Recently I took on a new role in an office with smart windows that ‘automagically’ follow the sun and block out heat and glare – no blinds required. Coming into my new workplace, I was excited about a sunny, light filled place to work with a view of Monument Peak, one of the highest points in the San Francisco Bay Area.
Being a gadget freak, I was also excited about controlling the tint state of the windows with a handy iPhone app. And the idealist in me felt great about all the energy savings this technology enabled.
However, taking stock 90 days later, the five most important things I’ve noticed first hand from working in a smart window office are far deeper and personal.
I’ll pass on the coffee refill
My morning routine at every other job started with a fresh cup of coffee. I’ve been lucky to work in some big campuses with professional baristas and an unlimited free supply. But one cup always had a habit of turning into two, then three and even four before lunch time.
Since working at my new office with smart windows, I find I’m naturally more awake. The windows have a kind of technical voodoo to dose up the maximum amount of daylight. I’ll hit the road with a cup of coffee for the commute but I no longer feel the need to refill when I get to the office.
I find myself sleeping sounder at night – probably from less caffeine. But I suspect there’s more at play. For example, when you fly across continents they say maximize your time in natural daylight to avoid jet lag. Whatever it is, it’s working and I’m down to one dose of java a day.
I’ve always been one of those people who keep a secret stash of headache pills in a drawer. I’m not a chronic headache or migraine sufferer, but inevitably stress, busy schedules and eating lunch indoors at the desk have led me to consume that stash more frequently than I should.
At my new smart window office, I haven’t broken the seal of the bottle with the pills.
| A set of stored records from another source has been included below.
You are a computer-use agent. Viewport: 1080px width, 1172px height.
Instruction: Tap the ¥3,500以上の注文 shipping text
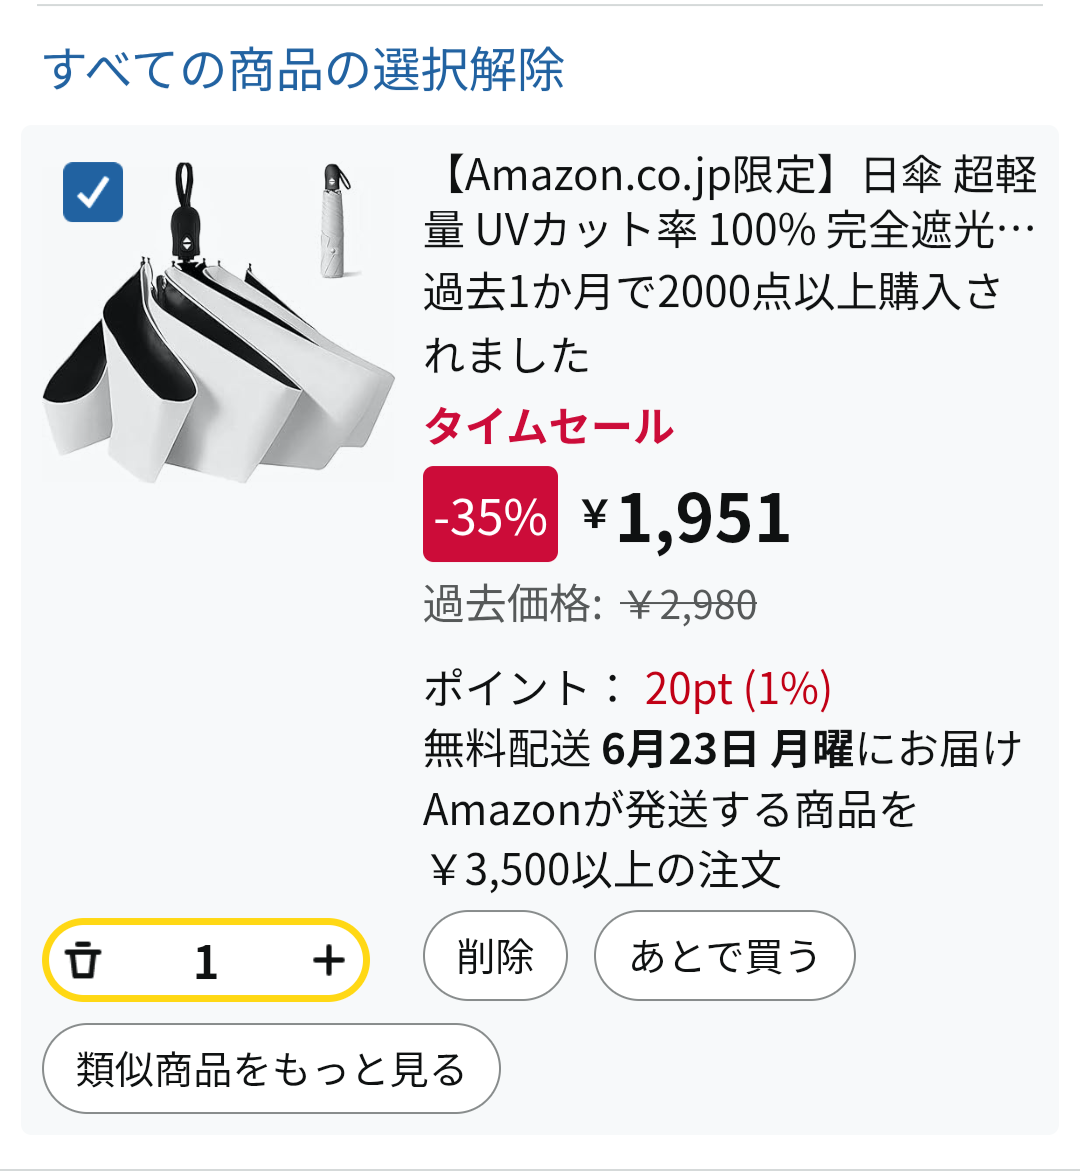[x=603, y=870]
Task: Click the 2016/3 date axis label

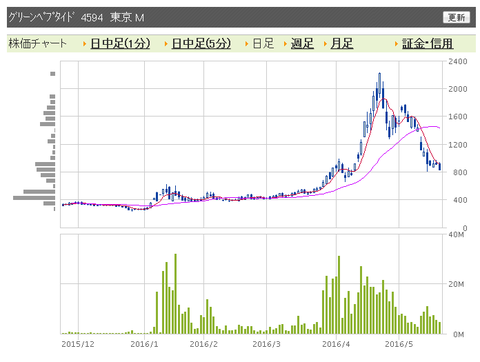Action: pyautogui.click(x=266, y=344)
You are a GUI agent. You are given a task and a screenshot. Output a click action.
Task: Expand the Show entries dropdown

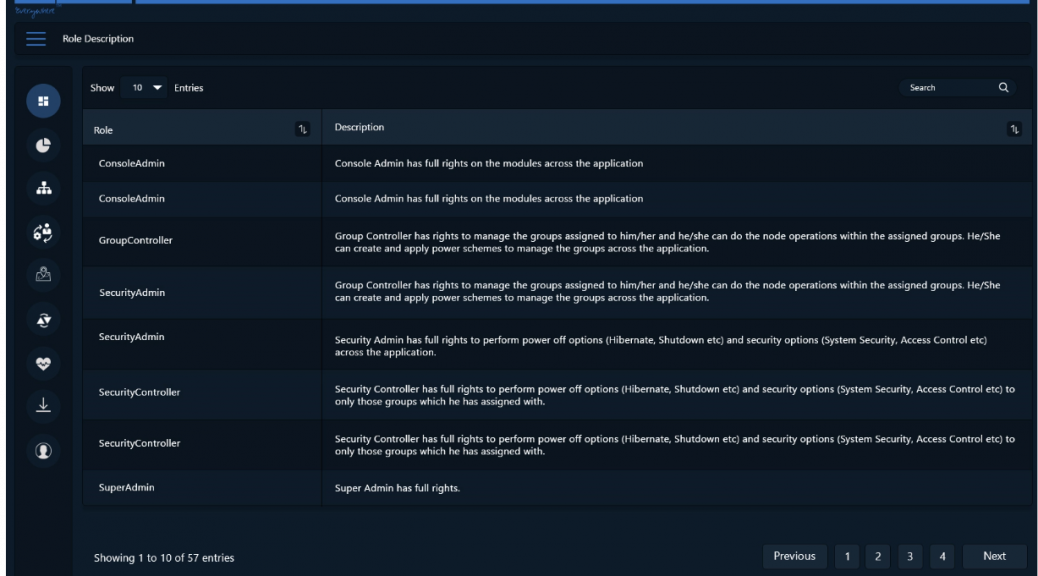pos(144,87)
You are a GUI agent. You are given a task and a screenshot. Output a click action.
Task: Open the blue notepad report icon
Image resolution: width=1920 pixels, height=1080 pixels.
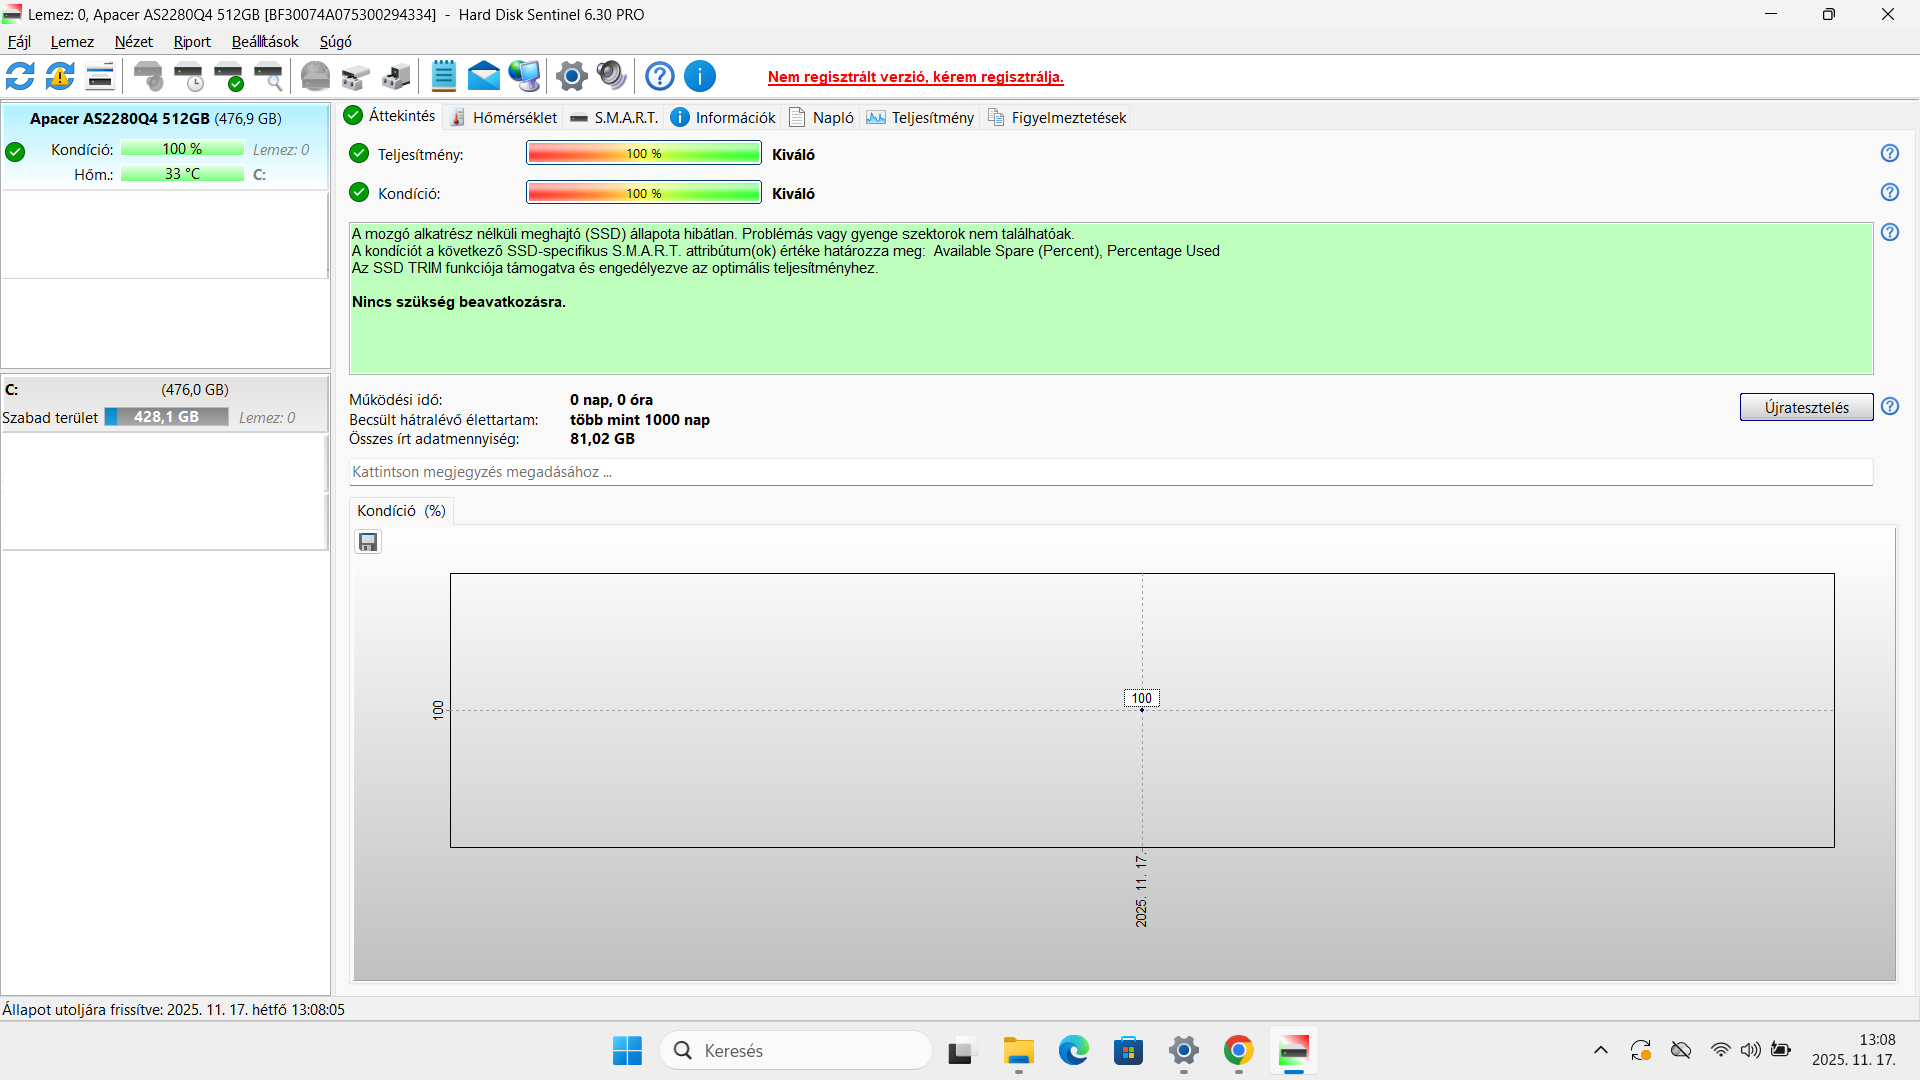tap(443, 76)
I haven’t even tried to do without them. I just simply haven’t need them. I feel more clear headed.
No sore eyes
Similarly, my eyes feel great. I do a lot of writing in close proximity to a computer screen but I can go for hours at my new job without feeling eye strain. This is a huge benefit as eyestrain is something that’s sometimes held me back from an important deadline at other jobs.
The thing is, because there’s always something interesting to look at out the windows, I take short breaks to observe. For example, snow recently capped Monument Peak – a rarity in the mild-climate of San Francisco Bay. I’d often take a short break from my screen work by taking a quick glance at the snow.
I shared my observation that I no longer get sore eyes to a co-worker who said eye strain happens when you focus on something close up. If you don’t take regular breaks to look away, your eye muscles and cornea tense up and cause eyestrain.
So that view of the mountain has been the best medicine for my eyes in a long time!
No Thermal Wars
Again, I’ve worked for some big companies with extravagant heating and cooling systems but invariably there’s always a bunch of people complaining about how hot or cold it is. Yes, you know what I’m talking about – office thermal wars!
At my last job, the first thing I took from my boss’s office when he left was his fan. It got so hot in the summer and my cube was right on the perimeter next to the glass. There were days I’d be literally working up a sweat. Making matters worse, we did a lot of communication by videoconference. Because the fan was noisy I’d have to turn it off for most meetings and the perspiration would be visible to remote participants.
At my new office, there’s a consistent temperature – no surprises – and no “hot seat”.
I Get More S### Done
This one’s a little harder to quantify, but I feel like I get more s### done in my new office. Perhaps it’s because I’m more awake, don’t have headaches or eyestrain and I’m not too hot or cold. But yeeeessss – I get more done. I can juggle meetings, have quiet time to think and write, and not feel like I’ve been living in a cave with blinds shut all day.
If you’ve never worked in an office with smart windows, I urge you to check it out. They are turning up in tech campuses, hospitals, airports and even homes. Forget nap pods, free food, foosball and office happy hours, I’d take optimized natural daylight any day.